* START Supplied records *

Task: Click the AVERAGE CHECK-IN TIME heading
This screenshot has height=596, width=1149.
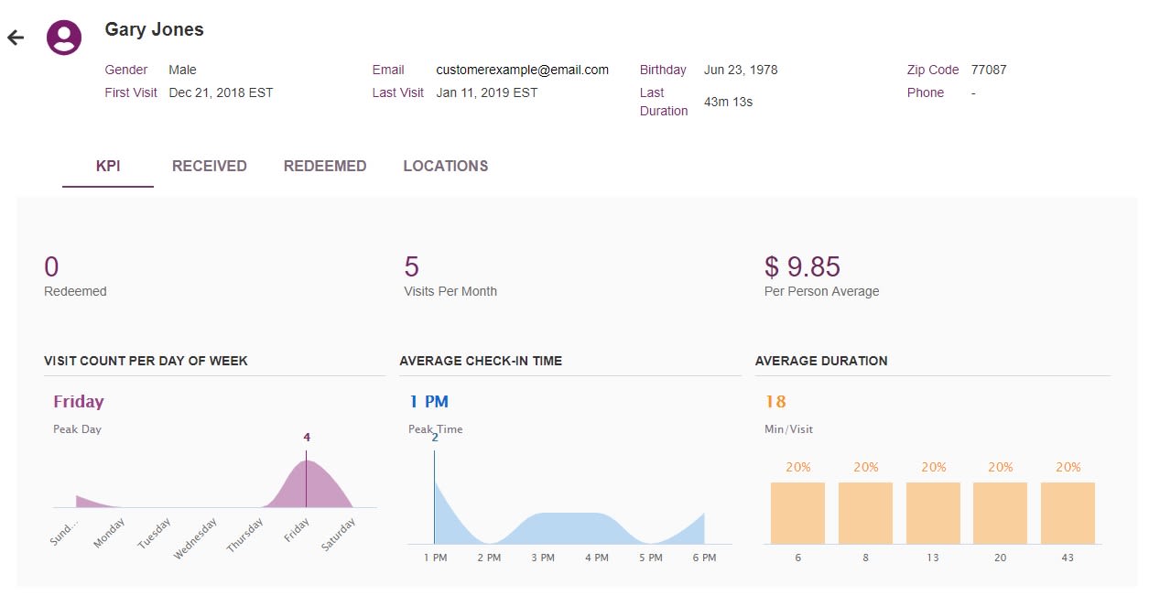Action: point(481,361)
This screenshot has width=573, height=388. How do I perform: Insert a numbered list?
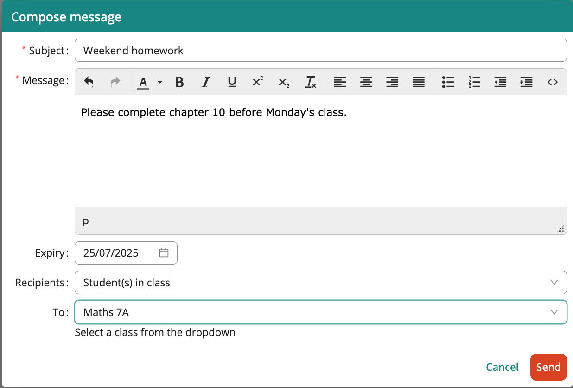pos(474,82)
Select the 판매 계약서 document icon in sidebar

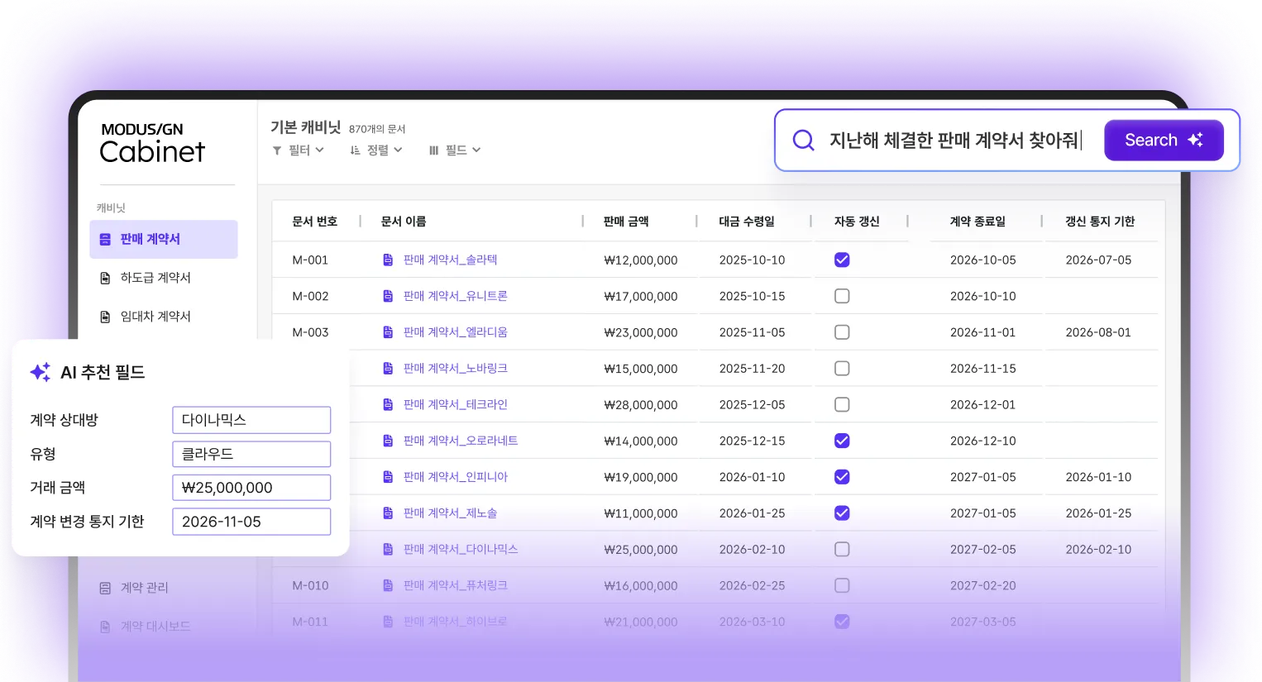point(108,239)
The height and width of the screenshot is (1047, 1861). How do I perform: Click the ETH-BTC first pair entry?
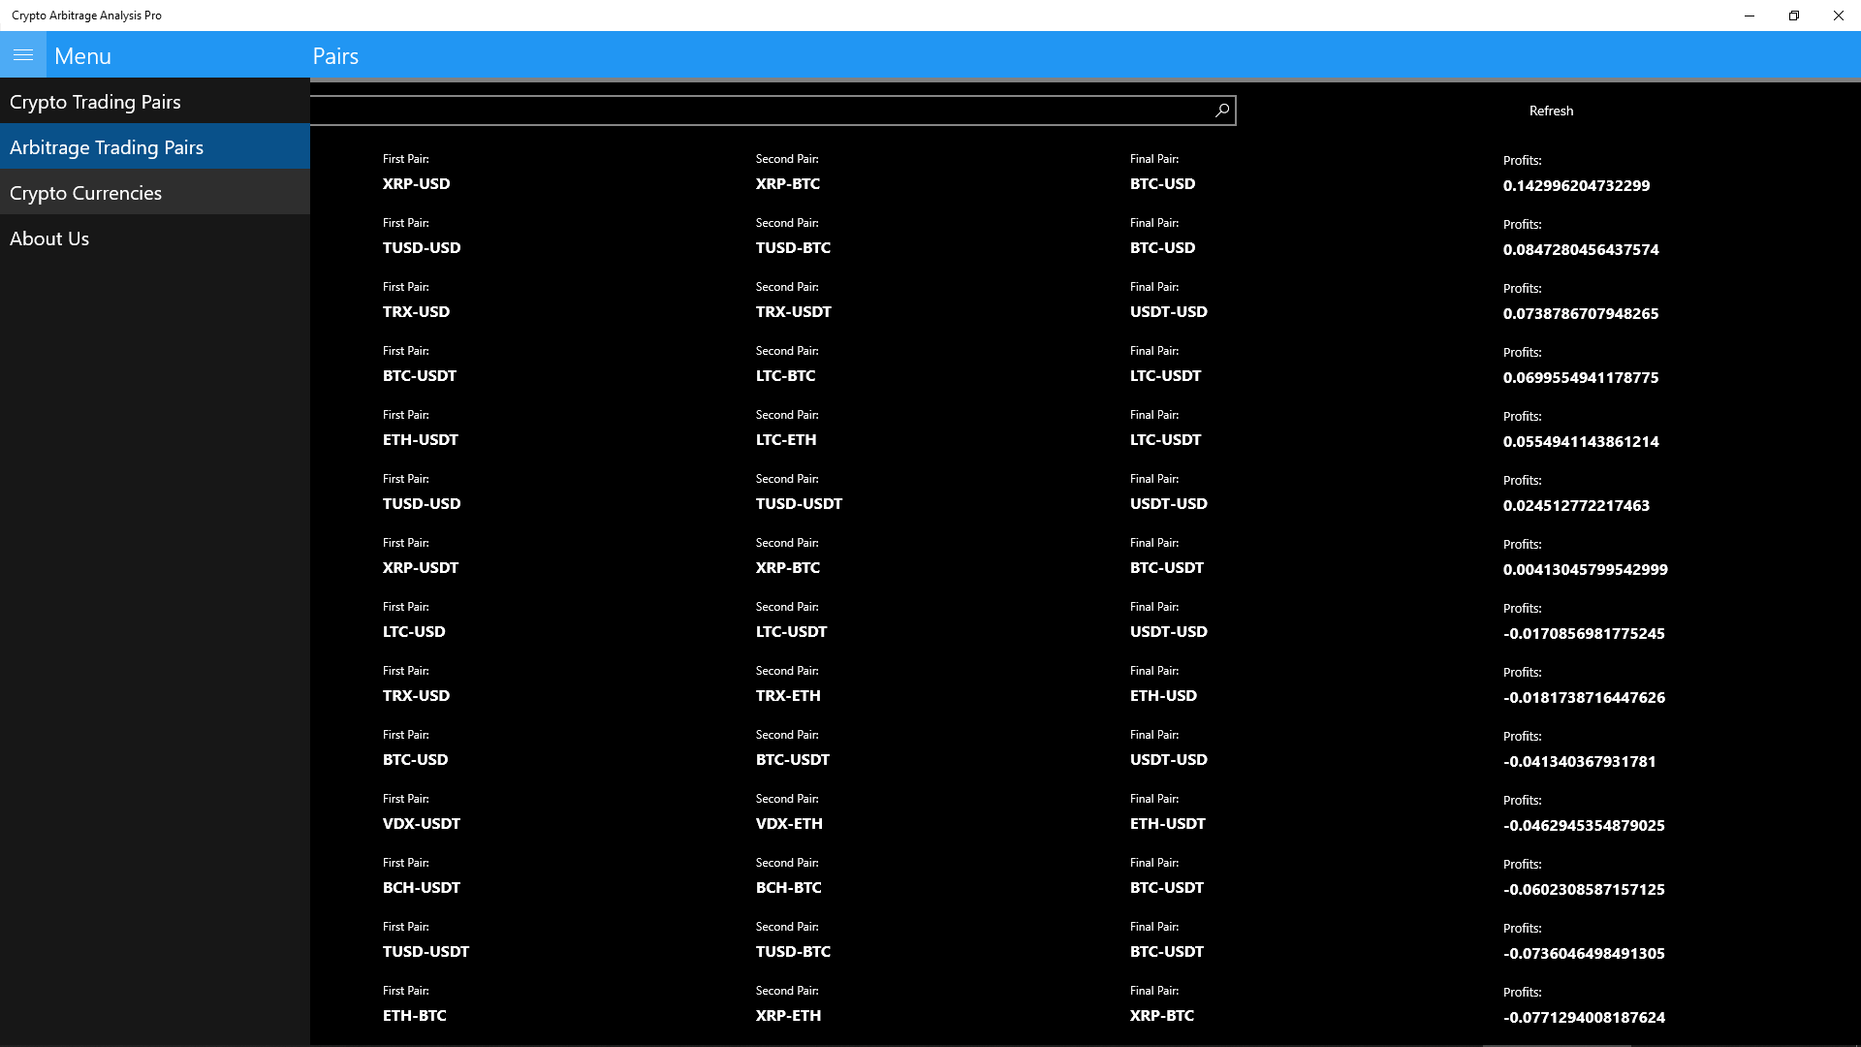(414, 1016)
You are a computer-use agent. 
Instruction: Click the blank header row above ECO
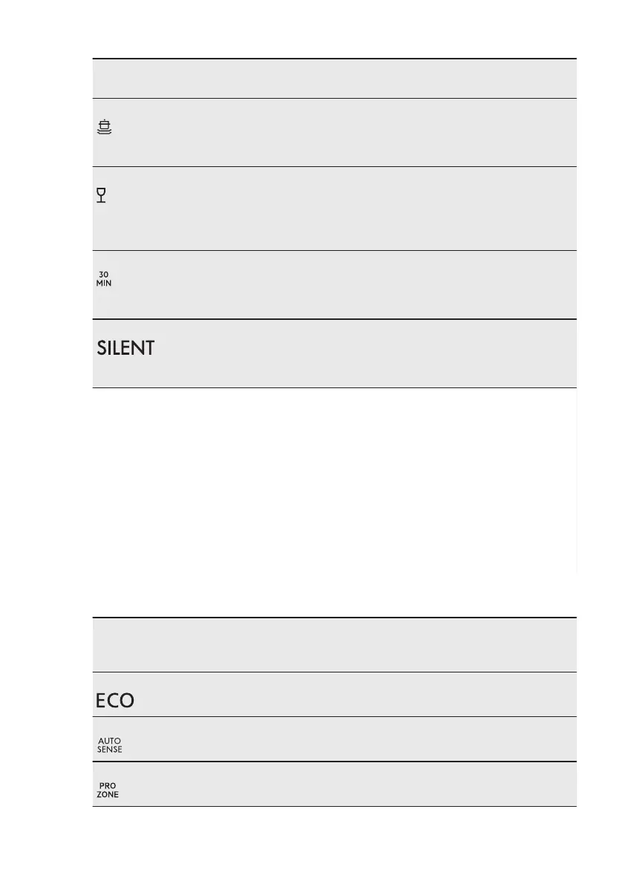(334, 644)
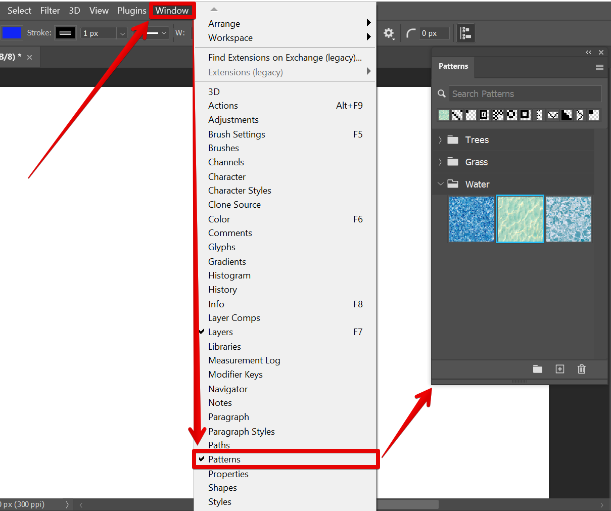The height and width of the screenshot is (511, 611).
Task: Click the Create New Pattern plus icon
Action: (x=560, y=369)
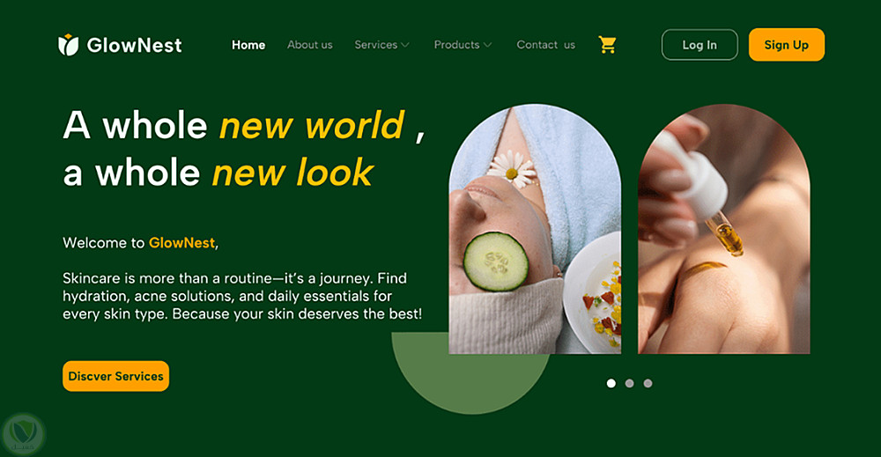881x457 pixels.
Task: Click the Discver Services button
Action: 115,376

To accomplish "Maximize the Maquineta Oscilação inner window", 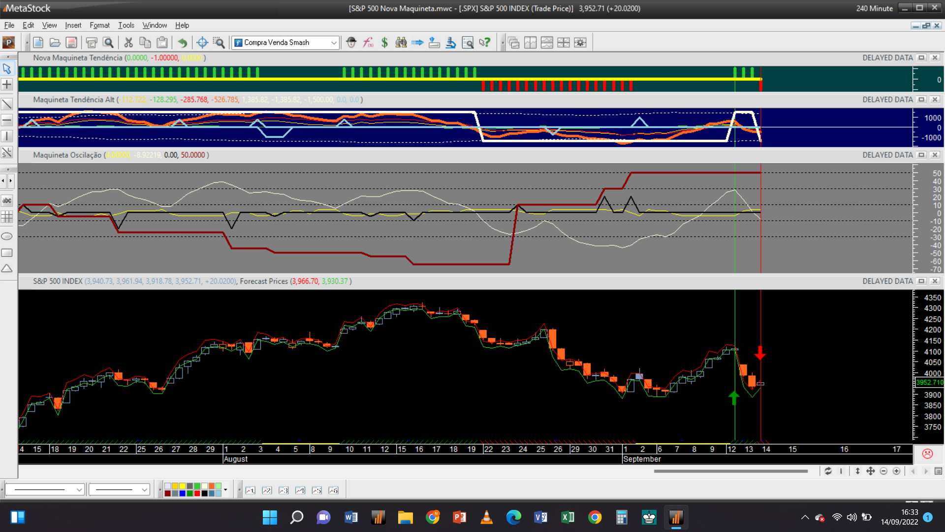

* END Supplied records *

# Given request:
Copy out the material starting at the line with "This screenshot has width=573, height=388." and ending at the line with "(414, 1016)", both lines included, and add 52 to every coordinate in the answers. Leave the pictures out.

# Complete response:
This screenshot has width=573, height=388. How do I perform: Insert a numbered list?
pos(526,134)
Select the 판매 계약서 document icon in sidebar

point(160,291)
The height and width of the screenshot is (1047, 1861). How do I perform: Click the ETH-BTC first pair entry?
(466, 1068)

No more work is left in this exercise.